The Diocesan Museum, located in the palace of the Patriarchate, is certainly worth a visit. Inside, you can admire a wonderful collection of works from the parishes of the diocese of Udine and, of great interest, the section dedicated to wooden sculpture. In the exhibition rooms, as well as in the main floor, the eighteenth-century frescoes, which the then Patriarch Dionisio Dolfin had created for the great painter Giambattista Tiepolo, will undoubtedly leave you speechless. The museum has not been open to the public for centuries like the Uffizi or the Louvre, but the works of Giambattista Tiepolo in Udine contribute very well to explaining why their author is authoritatively considered the last of the true painters in the history of art.
Palmanova
The charm of Palmanova can only be fully grasped from the sky or through one of its city plans. A visit to the land – from Udine by bicycle takes just over an hour – reveals very strong fortifications, elegant road access doors and a square that has the flavour of the Serenissima. But the real strong point is the urban shape. Sometimes passed off as an 'ideal city' due to its perfect planimetric symmetry, the fortress city of Palmanova was actually conceived as a war machine, albeit a defensive one.
At the time, we are talking about the end of the 16th century, these were truly frontier lands. The commercial and military confrontation-clash between Europe and Turkey had not yet been resolved. Vienna itself had already been besieged by Turkish forces in 1529. Venice, which had contributed decisively to blocking Constantinople's expansionism at sea with its naval victory in the waters of Lepanto in 1571, was forced to protect itself on land, on the eastern borders of its state, with a defensive system that could withstand a long siege and defend the more vulnerable eastern border from land.
Palma could legitimately be called a "nova" because what arose here should have been, and still is, a fortress built from nothing, with an elegant stellar plan according to the most advanced fortification theories of the time. In reality, it was the French who called it 'nova', after the Serenissima had become extinct in 1797.
Aquileia
Aquileia boasts two-thousand-year-old roots and an original propensity for the sea.

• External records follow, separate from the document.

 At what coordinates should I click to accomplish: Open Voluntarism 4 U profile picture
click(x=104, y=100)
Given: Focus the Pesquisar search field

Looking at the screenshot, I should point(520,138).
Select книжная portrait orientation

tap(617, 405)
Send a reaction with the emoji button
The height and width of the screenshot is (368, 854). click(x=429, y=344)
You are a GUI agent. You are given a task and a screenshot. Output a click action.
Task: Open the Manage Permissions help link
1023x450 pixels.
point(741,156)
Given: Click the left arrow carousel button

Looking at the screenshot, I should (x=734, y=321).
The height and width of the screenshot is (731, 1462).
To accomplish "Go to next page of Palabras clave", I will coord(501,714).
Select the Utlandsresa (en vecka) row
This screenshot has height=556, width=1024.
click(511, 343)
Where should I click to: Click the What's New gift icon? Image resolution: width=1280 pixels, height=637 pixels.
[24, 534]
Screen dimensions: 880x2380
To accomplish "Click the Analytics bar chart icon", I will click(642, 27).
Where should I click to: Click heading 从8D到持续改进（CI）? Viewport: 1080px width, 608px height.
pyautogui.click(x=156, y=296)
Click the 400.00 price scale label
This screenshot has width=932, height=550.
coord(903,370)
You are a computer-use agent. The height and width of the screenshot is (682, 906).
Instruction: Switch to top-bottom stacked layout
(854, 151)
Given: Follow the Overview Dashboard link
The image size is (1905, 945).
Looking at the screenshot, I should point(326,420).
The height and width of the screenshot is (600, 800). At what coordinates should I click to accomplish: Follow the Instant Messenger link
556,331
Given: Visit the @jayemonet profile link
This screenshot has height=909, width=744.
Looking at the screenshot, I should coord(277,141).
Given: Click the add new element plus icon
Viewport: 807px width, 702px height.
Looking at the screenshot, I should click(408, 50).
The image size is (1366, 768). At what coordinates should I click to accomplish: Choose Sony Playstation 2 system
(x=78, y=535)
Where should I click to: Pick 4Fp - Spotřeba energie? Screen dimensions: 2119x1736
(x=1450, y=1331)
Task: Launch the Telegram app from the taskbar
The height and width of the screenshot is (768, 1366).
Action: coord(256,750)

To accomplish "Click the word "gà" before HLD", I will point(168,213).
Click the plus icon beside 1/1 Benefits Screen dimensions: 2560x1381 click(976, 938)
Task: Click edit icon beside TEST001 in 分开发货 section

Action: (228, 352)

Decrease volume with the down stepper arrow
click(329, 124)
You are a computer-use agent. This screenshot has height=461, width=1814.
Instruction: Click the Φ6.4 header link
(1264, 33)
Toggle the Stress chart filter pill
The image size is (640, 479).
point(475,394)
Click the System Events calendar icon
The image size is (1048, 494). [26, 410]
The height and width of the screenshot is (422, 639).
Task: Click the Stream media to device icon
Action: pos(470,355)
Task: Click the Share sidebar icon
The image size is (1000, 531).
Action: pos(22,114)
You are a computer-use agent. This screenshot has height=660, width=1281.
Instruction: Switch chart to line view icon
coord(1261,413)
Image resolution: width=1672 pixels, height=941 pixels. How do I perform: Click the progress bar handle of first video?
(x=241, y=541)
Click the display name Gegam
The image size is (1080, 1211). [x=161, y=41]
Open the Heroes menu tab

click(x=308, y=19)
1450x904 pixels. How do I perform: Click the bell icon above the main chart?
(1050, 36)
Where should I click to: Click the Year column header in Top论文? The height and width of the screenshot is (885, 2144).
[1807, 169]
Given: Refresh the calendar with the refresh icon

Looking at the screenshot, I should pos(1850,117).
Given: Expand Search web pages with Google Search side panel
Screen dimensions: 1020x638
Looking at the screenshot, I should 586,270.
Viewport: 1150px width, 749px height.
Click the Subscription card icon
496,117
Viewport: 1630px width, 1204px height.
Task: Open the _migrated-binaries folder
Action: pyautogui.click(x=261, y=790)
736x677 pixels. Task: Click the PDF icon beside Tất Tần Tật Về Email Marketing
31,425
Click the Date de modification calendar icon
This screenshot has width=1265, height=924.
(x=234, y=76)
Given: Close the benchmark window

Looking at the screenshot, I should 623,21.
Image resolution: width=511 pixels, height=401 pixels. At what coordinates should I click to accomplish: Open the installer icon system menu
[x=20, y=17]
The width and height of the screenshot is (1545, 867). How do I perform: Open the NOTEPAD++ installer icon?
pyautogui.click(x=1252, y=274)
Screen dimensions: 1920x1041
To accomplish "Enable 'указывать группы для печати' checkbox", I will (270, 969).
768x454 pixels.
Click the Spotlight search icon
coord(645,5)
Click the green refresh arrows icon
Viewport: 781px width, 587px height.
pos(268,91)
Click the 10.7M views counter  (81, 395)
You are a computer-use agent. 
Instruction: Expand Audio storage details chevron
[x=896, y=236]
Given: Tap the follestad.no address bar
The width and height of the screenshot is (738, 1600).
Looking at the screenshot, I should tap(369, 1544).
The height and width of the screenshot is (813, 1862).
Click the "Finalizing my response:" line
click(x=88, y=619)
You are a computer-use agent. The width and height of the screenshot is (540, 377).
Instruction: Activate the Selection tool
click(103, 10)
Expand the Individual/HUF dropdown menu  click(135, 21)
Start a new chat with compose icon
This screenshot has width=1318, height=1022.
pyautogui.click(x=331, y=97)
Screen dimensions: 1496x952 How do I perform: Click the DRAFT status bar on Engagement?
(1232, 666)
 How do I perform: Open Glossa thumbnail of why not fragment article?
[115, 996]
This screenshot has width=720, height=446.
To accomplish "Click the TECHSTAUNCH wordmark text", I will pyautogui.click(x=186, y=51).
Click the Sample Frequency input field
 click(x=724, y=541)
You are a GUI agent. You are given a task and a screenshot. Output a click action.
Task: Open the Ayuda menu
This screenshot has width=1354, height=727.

Visiting it requires leaps in time. Be that as it may, it is advisable to follow the route that starts from the archaeological area of the Roman forum, the excavations relating to the river port and the ancient Roman houses, to then reach the Basilica with its Gothic arches, its substantially fourteenth- and sixteenth-century appearance, its exceptional mosaic flooring and the two baptisteries, and finally, with a sudden leap back through the centuries, to the National Archaeological Museum.
Grado
Grado is its lagoon, as well as a less opulent island city and proud of its older sister, which is also lagoon-like (Venice, of course) but really a little less fascinating. The coasts of the Adriatic closest to Mitteleuropa are indeed rocky to the east, starting from the Triestine Karst, but for the rest here in the north they offer beaches, river mouths, and precisely lagoons: a separate civilisation.
The regional road to Grado literally runs through this water world. You can be behind the wheel along the road for cars or, better, on the handlebars along the cycle path on the side, protected by a guardrail, however, it seems to travel on water.
More brackish than that of Marano because it is less fed by fresh inland water, the Grado lagoon offers numerous opportunities for exploration also by bicycle along paths and heights in view of the fishing valleys. The large area of the Isola della Cona at the mouth of the Isonzo is protected as a reserve by the Friuli-Venezia Giulia Region, which has arranged a series of paths here.
In addition to the natural attractions, in good season you can cross the lagoon by ferry to reach the island with the sanctuary of the Madonna di Barbana, a destination above all for pilgrimages but also for simple excursions.